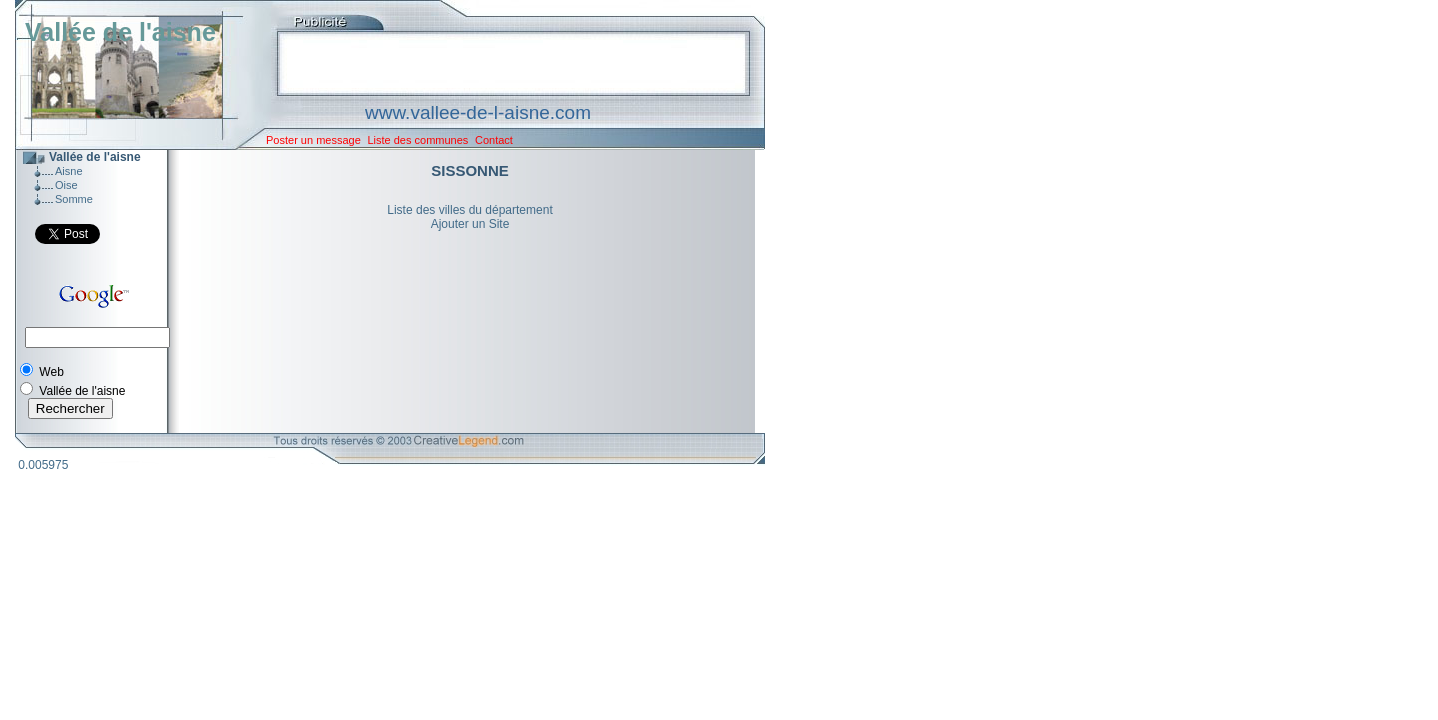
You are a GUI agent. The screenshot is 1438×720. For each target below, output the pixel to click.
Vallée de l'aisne (120, 32)
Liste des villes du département (469, 210)
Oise (66, 185)
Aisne (69, 171)
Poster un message (313, 140)
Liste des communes (417, 140)
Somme (74, 199)
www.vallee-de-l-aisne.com (478, 112)
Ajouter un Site (470, 224)
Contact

****************

Update the lines above by replacing "Liste" with "Index" wherever it occurs, changing nothing else. Omit the pictures from your answer.

You are a GUI agent. The screenshot is 1438×720. For each target below, output the pixel to click.
Vallée de l'aisne (120, 32)
Index des villes du département (469, 210)
Oise (66, 185)
Aisne (69, 171)
Poster un message (313, 140)
Index des communes (417, 140)
Somme (74, 199)
www.vallee-de-l-aisne.com (478, 112)
Ajouter un Site (470, 224)
Contact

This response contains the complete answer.